§ **TASK ITEM**:
The output should match the data below line for line.

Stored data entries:
****************************************

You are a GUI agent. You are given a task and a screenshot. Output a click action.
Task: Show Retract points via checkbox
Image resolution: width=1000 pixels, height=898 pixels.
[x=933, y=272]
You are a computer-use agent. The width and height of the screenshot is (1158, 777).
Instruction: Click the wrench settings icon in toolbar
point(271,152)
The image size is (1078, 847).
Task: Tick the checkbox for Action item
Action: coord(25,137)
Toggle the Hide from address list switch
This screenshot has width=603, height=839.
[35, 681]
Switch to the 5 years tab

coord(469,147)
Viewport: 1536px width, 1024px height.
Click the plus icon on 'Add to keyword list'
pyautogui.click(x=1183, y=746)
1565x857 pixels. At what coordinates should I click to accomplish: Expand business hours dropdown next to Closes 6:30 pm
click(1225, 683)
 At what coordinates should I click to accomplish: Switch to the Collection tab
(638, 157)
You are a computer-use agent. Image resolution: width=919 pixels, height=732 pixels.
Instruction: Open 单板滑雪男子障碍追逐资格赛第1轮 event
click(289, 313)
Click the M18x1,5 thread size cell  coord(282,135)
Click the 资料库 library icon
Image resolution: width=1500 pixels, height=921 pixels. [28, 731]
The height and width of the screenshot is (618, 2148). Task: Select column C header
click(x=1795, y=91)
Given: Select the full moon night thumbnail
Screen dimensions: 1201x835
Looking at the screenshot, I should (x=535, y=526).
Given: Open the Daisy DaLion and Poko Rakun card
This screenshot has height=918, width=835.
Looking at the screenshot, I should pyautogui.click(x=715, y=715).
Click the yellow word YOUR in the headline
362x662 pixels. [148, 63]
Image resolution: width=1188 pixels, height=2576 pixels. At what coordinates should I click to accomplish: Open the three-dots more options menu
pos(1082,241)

****************************************

§ **EXPECTED ANSWER**:
You are a GUI agent. You are given a task and a screenshot. Output a click action.
Task: Show Retract points via checkbox
Image resolution: width=1000 pixels, height=898 pixels.
[x=933, y=272]
You are a computer-use agent. The width and height of the screenshot is (1158, 777).
Instruction: Click the wrench settings icon in toolbar
point(271,152)
The image size is (1078, 847).
Task: Tick the checkbox for Action item
Action: coord(25,137)
Toggle the Hide from address list switch
This screenshot has width=603, height=839.
[35, 681]
Switch to the 5 years tab

coord(469,147)
Viewport: 1536px width, 1024px height.
Click the plus icon on 'Add to keyword list'
pyautogui.click(x=1183, y=746)
1565x857 pixels. At what coordinates should I click to accomplish: Expand business hours dropdown next to Closes 6:30 pm
click(1225, 683)
 At what coordinates should I click to accomplish: Switch to the Collection tab
(638, 157)
You are a computer-use agent. Image resolution: width=919 pixels, height=732 pixels.
Instruction: Open 单板滑雪男子障碍追逐资格赛第1轮 event
click(289, 313)
Click the M18x1,5 thread size cell  coord(282,135)
Click the 资料库 library icon
Image resolution: width=1500 pixels, height=921 pixels. [28, 731]
The height and width of the screenshot is (618, 2148). Task: Select column C header
click(x=1795, y=91)
Given: Select the full moon night thumbnail
Screen dimensions: 1201x835
Looking at the screenshot, I should (x=535, y=526).
Given: Open the Daisy DaLion and Poko Rakun card
This screenshot has height=918, width=835.
Looking at the screenshot, I should pyautogui.click(x=715, y=715).
Click the yellow word YOUR in the headline
362x662 pixels. [148, 63]
Image resolution: width=1188 pixels, height=2576 pixels. At what coordinates should I click to accomplish: Open the three-dots more options menu
pos(1082,241)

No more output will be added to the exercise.